What is being asked =>
Reproduce the entire book review below word for word, with nothing changed.

Passage =>
Celebrating the Unsung Heroes of the Workplace

Portfolio, 2014 更多详情


Editorial Rating

7

Qualities

  • Eye Opening

Recommendation

In an increasingly crass culture where everyone seems to be a preening self-promoter, David Zweig stands up for competent team players – the understated people who make sure that skyscrapers don’t collapse, that you’re properly anesthetized for surgery and that UN speeches get translated accurately. Zweig introduces readers to a number of “Invisibles,” little-known professionals and craftspeople with crucial roles in society. He makes a compelling case for emulating this breed of careful, responsible, largely unrecognized leaders. Zweig may take his case a bit too far. Some Invisibles he profiles are highly paid jet setters who rub elbows with the rich and famous. His underlying assumption that everyone everywhere – except a narrow slice of focused introverts – seeks his or her own reality show and a million Twitter followers seems a bit of a stretch. getAbstract recommends his study of diligent workers to the self-employed, the ambitious but shy careerist, budding craftspeople and managers looking for a different idea of true success.

Pixel-coordinate grounding data

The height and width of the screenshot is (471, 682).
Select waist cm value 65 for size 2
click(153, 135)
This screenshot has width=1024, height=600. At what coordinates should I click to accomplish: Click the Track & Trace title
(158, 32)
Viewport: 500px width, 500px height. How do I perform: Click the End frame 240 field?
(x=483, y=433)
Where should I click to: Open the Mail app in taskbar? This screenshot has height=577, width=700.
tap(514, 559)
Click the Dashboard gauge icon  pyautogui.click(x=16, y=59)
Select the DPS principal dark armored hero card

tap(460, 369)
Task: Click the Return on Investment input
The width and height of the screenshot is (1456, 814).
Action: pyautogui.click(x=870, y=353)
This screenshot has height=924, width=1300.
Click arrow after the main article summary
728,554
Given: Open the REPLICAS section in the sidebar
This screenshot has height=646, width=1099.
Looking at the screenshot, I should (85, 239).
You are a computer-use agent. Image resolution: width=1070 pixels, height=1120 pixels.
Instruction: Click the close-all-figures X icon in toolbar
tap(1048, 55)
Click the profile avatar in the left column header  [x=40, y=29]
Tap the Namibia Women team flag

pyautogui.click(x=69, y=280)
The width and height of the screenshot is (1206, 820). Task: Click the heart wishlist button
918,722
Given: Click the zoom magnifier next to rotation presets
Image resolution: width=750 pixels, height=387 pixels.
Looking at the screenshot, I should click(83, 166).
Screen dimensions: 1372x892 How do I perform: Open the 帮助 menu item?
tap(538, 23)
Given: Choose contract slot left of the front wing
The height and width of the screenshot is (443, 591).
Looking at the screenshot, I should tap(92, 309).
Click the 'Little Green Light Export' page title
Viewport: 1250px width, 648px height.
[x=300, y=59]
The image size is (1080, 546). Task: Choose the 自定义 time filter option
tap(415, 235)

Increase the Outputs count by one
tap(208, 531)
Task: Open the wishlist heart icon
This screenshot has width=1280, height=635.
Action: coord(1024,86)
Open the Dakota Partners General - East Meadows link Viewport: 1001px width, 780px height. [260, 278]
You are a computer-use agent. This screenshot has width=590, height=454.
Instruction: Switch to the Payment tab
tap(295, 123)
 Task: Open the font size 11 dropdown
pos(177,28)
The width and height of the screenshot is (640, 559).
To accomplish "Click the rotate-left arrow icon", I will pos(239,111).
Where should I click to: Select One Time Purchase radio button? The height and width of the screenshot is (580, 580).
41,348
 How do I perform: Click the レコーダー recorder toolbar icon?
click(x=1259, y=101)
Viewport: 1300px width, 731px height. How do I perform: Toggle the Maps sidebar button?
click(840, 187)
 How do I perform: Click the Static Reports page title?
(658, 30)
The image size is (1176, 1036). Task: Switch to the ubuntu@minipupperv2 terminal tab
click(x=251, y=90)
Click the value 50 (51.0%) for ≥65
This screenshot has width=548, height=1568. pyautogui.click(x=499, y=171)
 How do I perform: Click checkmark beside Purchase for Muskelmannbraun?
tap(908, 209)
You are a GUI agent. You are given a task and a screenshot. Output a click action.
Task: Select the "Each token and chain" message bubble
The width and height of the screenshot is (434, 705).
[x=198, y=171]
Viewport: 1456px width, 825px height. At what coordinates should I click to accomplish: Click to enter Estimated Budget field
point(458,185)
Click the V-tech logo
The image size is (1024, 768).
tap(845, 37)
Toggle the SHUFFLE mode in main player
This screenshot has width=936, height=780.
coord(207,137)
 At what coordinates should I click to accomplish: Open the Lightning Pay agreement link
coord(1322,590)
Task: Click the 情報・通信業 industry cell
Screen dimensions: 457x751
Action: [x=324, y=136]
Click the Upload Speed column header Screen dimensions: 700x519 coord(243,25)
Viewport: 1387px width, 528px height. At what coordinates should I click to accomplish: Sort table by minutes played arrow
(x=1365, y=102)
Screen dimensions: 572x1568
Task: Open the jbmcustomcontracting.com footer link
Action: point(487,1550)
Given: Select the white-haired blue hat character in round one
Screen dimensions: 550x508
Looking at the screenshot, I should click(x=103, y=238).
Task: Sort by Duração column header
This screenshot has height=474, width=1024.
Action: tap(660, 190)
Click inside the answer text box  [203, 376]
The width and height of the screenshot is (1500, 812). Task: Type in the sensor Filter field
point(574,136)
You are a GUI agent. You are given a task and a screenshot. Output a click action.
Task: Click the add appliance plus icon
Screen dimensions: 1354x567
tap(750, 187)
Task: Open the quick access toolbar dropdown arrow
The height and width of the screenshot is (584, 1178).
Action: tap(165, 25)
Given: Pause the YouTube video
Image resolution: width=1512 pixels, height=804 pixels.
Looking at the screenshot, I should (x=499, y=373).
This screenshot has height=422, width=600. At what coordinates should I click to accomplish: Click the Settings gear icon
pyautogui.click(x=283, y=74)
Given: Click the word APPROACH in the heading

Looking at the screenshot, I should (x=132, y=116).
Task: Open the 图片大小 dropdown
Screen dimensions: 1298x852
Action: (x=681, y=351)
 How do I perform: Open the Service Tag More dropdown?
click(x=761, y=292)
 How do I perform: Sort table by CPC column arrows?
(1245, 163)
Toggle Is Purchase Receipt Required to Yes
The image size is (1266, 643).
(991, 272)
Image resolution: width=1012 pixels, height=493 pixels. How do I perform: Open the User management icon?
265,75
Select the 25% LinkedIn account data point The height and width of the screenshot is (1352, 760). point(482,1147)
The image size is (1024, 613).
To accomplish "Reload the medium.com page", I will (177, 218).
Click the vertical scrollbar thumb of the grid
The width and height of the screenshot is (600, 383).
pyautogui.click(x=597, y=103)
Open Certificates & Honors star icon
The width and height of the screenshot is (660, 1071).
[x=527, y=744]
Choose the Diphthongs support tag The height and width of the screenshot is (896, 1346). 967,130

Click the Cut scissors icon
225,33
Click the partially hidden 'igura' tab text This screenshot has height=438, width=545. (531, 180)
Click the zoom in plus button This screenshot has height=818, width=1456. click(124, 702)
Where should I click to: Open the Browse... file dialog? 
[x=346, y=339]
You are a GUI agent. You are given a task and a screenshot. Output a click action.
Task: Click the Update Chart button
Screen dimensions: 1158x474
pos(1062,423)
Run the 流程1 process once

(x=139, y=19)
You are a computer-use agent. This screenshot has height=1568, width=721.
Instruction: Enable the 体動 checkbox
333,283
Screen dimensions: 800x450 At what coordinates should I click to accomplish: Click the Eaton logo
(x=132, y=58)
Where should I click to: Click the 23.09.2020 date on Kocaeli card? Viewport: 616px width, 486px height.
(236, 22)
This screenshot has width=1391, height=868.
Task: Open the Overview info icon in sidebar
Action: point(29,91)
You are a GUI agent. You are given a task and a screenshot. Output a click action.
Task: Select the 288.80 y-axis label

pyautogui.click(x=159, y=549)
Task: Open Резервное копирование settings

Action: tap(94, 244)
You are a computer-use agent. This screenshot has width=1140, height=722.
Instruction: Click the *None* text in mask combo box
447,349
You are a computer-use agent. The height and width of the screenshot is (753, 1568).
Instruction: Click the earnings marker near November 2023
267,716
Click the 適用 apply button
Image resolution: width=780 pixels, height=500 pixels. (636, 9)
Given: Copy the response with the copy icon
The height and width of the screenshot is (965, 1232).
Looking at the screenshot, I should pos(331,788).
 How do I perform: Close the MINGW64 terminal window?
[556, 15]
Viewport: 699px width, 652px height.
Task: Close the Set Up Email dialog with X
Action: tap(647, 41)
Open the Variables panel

Response to this task =>
Celebrating the Unsung Heroes of the Workplace

Portfolio, 2014 更多详情


Editorial Rating

7

Qualities

  • Eye Opening

Recommendation

In an increasingly crass culture where everyone seems to be a preening self-promoter, David Zweig stands up for competent team players – the understated people who make sure that skyscrapers don’t collapse, that you’re properly anesthetized for surgery and that UN speeches get translated accurately. Zweig introduces readers to a number of “Invisibles,” little-known professionals and craftspeople with crucial roles in society. He makes a compelling case for emulating this breed of careful, responsible, largely unrecognized leaders. Zweig may take his case a bit too far. Some Invisibles he profiles are highly paid jet setters who rub elbows with the rich and famous. His underlying assumption that everyone everywhere – except a narrow slice of focused introverts – seeks his or her own reality show and a million Twitter followers seems a bit of a stretch. getAbstract recommends his study of diligent workers to the self-employed, the ambitious but shy careerist, budding craftspeople and managers looking for a different idea of true success.